## Problem
Look for the word "Uncheck" in the material below. Copy each line that has it.
═════ Records for the task
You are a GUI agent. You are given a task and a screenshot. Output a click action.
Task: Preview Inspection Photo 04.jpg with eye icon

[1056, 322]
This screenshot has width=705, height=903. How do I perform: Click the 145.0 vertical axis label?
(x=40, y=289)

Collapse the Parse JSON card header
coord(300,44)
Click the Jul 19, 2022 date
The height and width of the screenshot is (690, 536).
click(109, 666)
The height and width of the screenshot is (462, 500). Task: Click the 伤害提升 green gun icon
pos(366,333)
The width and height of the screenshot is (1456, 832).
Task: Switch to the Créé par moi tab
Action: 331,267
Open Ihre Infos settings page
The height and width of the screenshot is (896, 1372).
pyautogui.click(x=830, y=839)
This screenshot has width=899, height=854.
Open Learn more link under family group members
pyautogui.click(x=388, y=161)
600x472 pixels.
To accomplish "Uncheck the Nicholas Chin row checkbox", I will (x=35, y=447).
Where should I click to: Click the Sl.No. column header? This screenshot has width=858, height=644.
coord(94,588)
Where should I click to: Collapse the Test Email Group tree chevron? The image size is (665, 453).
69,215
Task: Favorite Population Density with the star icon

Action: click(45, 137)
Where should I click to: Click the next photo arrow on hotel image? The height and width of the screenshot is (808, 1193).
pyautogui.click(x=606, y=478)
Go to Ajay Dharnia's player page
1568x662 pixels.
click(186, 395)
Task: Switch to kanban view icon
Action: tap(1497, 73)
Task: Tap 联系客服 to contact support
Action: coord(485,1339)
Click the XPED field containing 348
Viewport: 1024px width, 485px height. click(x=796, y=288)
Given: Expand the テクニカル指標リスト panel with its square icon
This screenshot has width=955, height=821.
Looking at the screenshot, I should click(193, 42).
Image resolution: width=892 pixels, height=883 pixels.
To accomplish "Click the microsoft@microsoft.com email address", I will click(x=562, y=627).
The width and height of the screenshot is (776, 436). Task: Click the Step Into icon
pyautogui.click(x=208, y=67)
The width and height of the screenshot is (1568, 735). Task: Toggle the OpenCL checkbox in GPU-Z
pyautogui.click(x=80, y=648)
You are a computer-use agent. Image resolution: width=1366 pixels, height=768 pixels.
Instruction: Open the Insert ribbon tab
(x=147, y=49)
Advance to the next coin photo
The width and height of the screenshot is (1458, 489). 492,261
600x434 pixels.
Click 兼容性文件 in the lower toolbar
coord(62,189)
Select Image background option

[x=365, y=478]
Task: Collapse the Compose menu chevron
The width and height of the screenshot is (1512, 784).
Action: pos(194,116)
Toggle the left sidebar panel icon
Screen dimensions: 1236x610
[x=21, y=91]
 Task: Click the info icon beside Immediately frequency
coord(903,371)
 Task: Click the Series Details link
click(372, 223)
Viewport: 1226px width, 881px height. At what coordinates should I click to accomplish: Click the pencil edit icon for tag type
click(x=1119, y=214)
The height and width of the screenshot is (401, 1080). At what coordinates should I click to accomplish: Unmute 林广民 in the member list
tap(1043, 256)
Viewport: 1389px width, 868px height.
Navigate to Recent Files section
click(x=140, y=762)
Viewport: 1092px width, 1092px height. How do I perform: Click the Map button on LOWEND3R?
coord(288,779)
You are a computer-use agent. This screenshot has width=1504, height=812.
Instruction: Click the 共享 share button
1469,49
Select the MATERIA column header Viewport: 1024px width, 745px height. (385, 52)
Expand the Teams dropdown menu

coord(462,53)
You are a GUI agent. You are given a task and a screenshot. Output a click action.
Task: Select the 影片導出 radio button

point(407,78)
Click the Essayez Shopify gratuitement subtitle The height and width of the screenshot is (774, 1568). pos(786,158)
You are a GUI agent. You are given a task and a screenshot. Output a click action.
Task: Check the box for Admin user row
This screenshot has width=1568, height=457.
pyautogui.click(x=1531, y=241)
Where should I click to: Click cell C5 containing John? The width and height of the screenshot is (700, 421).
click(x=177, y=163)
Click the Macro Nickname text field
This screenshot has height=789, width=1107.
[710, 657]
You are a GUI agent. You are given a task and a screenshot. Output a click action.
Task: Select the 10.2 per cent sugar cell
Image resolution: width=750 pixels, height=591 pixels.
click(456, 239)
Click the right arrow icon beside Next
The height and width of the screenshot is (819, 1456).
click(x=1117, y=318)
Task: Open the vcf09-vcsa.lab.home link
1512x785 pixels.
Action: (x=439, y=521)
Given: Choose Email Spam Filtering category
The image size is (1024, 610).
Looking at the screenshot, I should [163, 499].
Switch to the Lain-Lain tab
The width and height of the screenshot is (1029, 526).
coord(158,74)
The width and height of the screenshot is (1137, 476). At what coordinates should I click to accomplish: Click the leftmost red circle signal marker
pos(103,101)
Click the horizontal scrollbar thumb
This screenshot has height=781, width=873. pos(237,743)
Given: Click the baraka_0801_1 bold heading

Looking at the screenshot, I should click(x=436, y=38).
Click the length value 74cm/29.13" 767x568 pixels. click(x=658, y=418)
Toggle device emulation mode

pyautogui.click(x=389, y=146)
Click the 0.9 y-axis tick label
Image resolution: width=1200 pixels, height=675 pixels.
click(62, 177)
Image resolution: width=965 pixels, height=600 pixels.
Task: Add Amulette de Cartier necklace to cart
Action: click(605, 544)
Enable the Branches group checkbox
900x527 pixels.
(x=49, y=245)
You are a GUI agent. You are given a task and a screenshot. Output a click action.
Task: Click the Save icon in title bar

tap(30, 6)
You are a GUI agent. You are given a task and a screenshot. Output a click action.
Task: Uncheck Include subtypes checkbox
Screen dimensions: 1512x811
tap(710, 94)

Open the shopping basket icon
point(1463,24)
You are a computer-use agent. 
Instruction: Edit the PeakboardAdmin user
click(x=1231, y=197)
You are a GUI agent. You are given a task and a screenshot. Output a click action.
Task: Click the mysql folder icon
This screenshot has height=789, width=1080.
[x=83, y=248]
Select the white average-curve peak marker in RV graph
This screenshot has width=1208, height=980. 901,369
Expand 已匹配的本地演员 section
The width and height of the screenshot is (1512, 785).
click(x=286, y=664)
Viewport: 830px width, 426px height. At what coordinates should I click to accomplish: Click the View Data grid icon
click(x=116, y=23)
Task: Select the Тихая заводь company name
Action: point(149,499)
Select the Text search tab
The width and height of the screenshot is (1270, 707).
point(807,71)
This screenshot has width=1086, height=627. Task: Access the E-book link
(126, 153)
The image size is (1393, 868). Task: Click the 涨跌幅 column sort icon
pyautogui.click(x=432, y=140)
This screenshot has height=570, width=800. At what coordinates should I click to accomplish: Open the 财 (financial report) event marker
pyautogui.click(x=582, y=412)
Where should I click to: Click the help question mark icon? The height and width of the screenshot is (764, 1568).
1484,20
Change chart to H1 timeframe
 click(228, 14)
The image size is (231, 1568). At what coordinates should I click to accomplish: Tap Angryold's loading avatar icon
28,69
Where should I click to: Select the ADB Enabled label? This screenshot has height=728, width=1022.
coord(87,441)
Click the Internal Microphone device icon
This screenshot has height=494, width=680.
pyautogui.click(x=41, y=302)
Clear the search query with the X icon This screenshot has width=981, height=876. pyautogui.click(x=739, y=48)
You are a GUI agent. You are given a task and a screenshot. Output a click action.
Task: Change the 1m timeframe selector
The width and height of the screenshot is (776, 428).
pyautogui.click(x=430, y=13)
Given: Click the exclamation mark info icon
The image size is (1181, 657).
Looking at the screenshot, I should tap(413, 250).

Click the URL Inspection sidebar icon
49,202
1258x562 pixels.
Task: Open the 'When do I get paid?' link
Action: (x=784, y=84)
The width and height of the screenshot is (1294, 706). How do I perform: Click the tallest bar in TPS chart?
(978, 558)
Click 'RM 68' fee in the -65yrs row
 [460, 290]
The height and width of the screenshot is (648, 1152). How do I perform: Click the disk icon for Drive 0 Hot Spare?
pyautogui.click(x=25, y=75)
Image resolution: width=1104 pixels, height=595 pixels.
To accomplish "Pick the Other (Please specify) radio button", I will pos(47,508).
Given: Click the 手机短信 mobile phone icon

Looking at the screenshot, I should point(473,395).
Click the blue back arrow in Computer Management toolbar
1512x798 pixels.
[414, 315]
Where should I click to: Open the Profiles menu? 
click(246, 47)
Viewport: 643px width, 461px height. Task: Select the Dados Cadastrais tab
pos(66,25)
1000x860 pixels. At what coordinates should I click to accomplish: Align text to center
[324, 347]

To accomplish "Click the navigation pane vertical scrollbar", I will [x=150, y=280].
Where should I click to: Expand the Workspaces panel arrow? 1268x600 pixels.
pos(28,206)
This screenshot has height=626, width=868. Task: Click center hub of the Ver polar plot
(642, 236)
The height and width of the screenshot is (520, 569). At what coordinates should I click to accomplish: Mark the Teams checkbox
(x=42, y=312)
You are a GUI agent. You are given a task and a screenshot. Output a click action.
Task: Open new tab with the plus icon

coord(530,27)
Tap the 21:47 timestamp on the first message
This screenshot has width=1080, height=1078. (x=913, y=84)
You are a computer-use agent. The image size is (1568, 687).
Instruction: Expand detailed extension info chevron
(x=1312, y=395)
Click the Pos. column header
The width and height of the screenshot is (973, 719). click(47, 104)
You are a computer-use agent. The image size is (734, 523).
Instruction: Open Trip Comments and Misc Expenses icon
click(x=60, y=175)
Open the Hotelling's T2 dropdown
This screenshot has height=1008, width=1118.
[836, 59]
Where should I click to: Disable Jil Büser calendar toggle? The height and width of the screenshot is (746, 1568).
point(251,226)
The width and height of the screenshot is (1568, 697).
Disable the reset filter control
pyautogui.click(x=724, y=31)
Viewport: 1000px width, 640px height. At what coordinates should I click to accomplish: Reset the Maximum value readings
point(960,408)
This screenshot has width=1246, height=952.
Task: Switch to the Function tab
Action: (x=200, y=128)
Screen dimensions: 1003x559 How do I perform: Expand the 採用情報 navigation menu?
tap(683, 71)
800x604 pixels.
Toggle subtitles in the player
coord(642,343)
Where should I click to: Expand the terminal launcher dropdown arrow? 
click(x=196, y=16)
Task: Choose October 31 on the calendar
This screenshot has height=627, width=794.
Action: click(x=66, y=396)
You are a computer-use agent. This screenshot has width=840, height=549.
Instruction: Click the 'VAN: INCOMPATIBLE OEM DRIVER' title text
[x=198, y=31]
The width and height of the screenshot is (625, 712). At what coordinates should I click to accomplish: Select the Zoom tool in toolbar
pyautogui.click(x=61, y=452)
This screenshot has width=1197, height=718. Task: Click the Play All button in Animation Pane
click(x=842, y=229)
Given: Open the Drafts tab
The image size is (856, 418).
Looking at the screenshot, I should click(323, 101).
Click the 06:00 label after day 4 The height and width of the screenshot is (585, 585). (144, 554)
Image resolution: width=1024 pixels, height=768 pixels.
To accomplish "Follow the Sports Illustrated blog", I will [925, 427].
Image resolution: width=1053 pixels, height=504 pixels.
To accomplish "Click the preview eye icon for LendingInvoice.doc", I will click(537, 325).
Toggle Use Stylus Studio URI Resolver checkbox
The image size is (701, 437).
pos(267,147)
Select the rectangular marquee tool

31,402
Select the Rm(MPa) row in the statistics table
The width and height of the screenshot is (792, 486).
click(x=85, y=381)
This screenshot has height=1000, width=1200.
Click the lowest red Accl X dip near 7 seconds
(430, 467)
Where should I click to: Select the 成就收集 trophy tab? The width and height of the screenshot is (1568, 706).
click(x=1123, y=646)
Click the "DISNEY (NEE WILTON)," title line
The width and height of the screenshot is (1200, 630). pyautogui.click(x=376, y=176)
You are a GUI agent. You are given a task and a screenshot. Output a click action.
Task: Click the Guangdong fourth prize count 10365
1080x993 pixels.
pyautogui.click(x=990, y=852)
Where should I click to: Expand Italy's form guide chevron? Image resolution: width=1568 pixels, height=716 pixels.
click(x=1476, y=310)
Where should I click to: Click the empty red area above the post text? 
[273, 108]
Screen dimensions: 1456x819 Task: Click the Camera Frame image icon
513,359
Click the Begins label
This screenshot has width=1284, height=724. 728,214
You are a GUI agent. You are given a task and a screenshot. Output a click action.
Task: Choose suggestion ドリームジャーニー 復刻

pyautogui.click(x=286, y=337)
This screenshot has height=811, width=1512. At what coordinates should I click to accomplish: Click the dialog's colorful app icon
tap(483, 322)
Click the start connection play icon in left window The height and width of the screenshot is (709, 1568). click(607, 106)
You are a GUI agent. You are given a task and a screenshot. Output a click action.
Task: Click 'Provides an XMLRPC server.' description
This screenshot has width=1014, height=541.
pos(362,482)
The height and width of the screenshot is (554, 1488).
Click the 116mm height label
══════════
## Exercise response
To accomplish "Uncheck the Nicholas Chin row checkbox", I will (x=35, y=447).
Task: Uncheck Include subtypes checkbox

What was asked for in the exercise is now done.